JAKARTA, JClarity – Sebuah kabar yang mengejutkan komunitas ilmiah global datang dari belantara pegunungan berkabut di Papua Niugini (PNG). Spesies tikus raksasa yang dikenal sangat misterius, Subalpine Woolly Rat atau Mallomys istapantap, berhasil didokumentasikan di alam liar untuk pertama kalinya setelah "hilang" dari catatan ilmiah selama tiga dekade. Penemuan ini membuka tabir kehidupan salah satu hewan pengerat terbesar di dunia dan menjadi secercah harapan bagi upaya konservasi keanekaragaman hayati di pulau yang masih menyimpan banyak misteri ini.

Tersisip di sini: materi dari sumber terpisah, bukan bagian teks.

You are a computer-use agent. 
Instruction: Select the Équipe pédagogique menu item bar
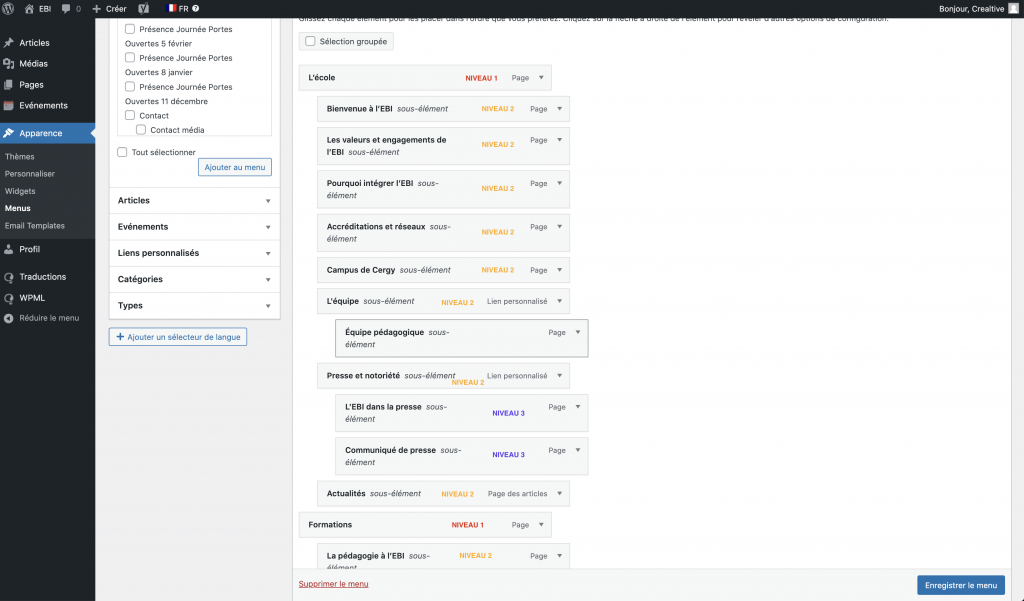462,338
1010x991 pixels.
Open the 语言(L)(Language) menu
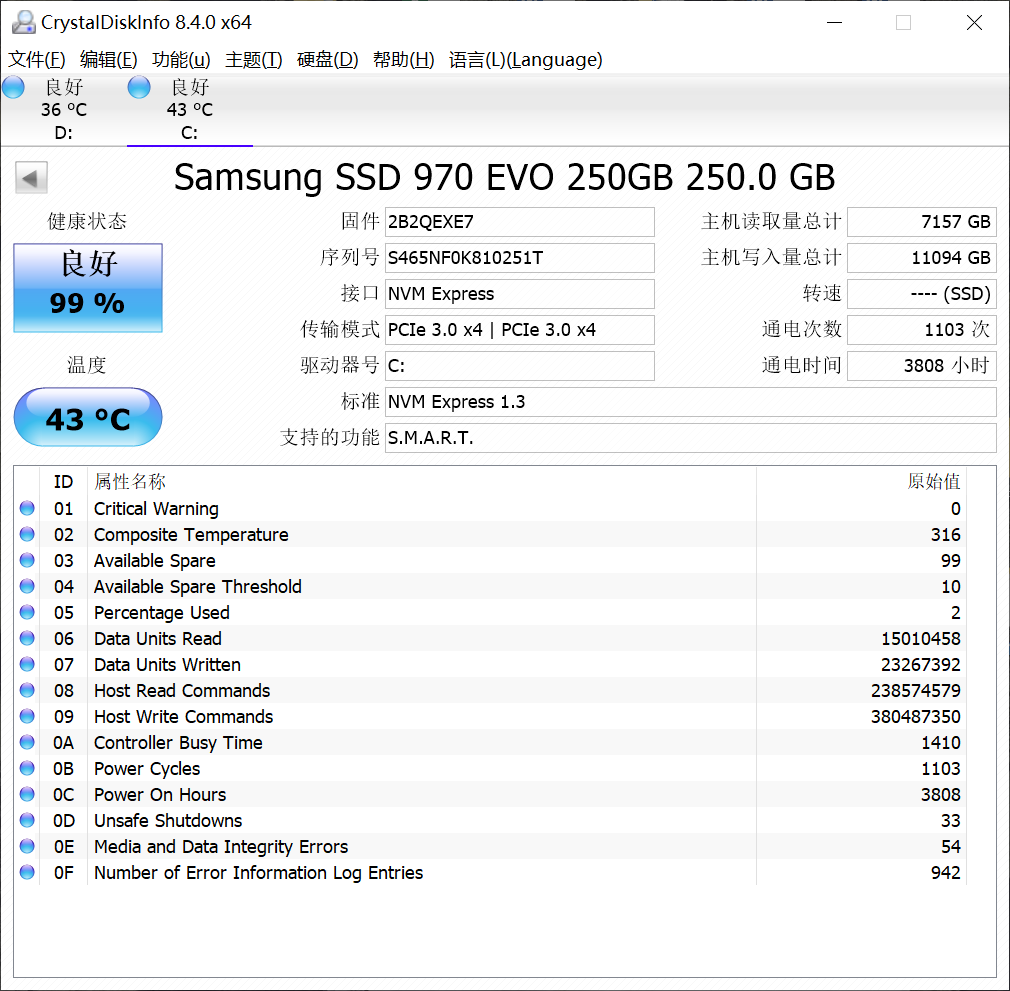526,60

Penemuan luar biasa ini adalah hasil dari ekspedisi selama enam bulan yang dipimpin oleh František Vejmělka, seorang kandidat doktor dan peneliti dari Pusat Biologi Akademi Ilmu Pengetahuan Ceko dan Universitas Bohemia Selatan. Vejmělka menjadi ilmuwan pertama yang berhasil mengabadikan foto dan video mamalia nokturnal ini di habitat aslinya, yaitu hutan dan padang rumput di sekitar Gunung Wilhelm, puncak tertinggi di Papua Niugini, pada ketinggian sekitar 3.700 meter di atas permukaan laut.

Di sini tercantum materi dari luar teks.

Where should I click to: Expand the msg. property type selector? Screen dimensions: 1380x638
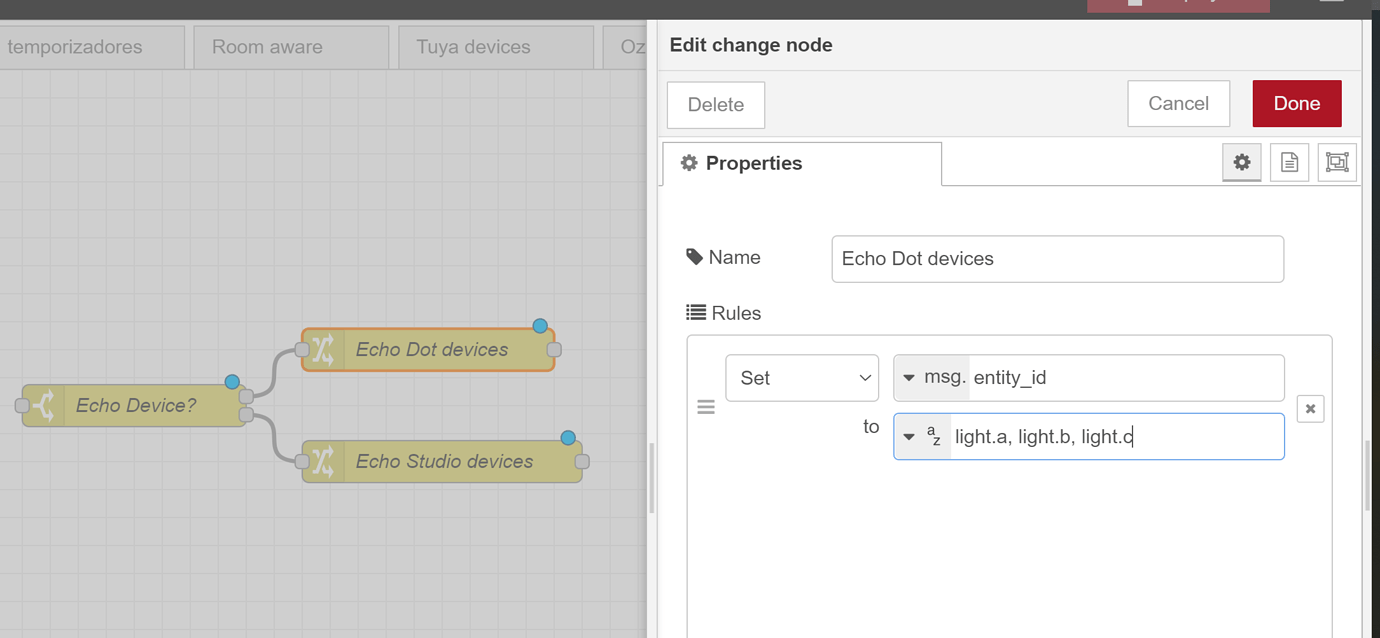point(931,378)
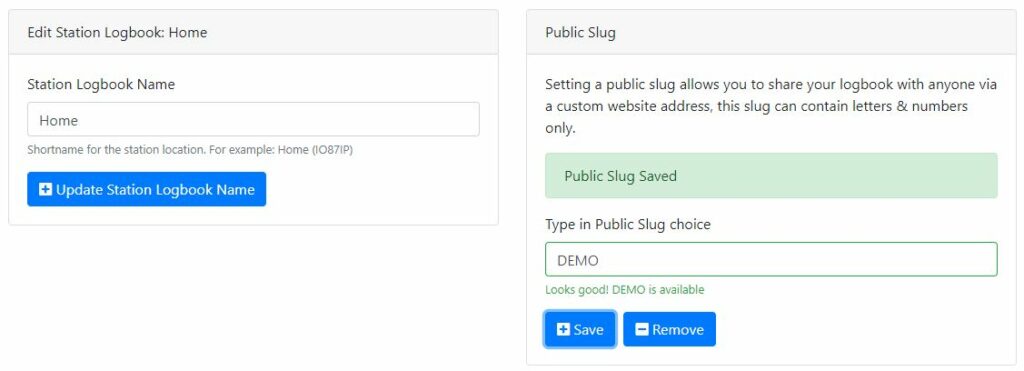The width and height of the screenshot is (1024, 371).
Task: Click the shortname example helper text
Action: [190, 150]
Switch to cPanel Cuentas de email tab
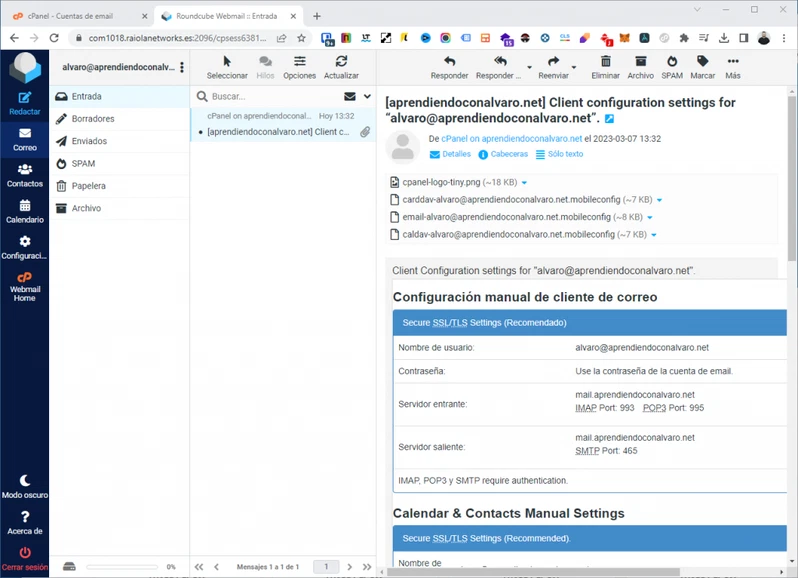The height and width of the screenshot is (578, 798). (x=75, y=16)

Sebelumnya, keberadaan Mallomys istapantap hanya diketahui melalui segelintir spesimen museum yang pertama kali diidentifikasi pada tahun 1989. Setelah itu, tidak ada satu pun penampakan yang dikonfirmasi oleh ilmuwan selama kurang lebih 30 tahun, membuat banyak peneliti mempertanyakan apakah spesies ini masih bertahan di alam liar. Tikus raksasa ini memiliki ciri khas yang mencolok; ia bisa mencapai total panjang hingga 85 sentimeter (termasuk ekor) dan berat sekitar 2 kilogram, menjadikannya salah satu hewan pengerat tikus (murine) terbesar di Bumi.
Data baru yang dikumpulkan oleh tim Vejmělka, yang meliputi rekaman video, foto, dan pengukuran biometrik pertama, memberikan wawasan penting mengenai perilaku, pola makan herbivora, hingga adaptasi spesies ini terhadap ekosistem pegunungan subalpin yang ekstrem. Menurut Vejmělka, salah satu kunci keberhasilan ekspedisi ini adalah kolaborasi erat dengan pemburu adat setempat. Pengetahuan tradisional mereka tentang lanskap dan penghuninya terbukti sangat berharga dalam melacak dan menemukan makhluk yang sangat sulit dijangkau ini.
Rediscovery ini, yang laporannya telah diterbitkan dalam jurnal ilmiah Mammalia, menyoroti kekayaan luar biasa dan sifat yang masih belum terjamah dari dataran tinggi tropis di Pulau Niugini. Selain itu, temuan ini sekaligus menjadi pengingat kritis tentang kebutuhan mendesak untuk melindungi habitat terpencil ini dari ancaman yang kian meningkat seperti perubahan iklim dan kegiatan pertambangan, demi memastikan 'raksasa' yang kembali ditemukan ini dapat terus bertahan hidup.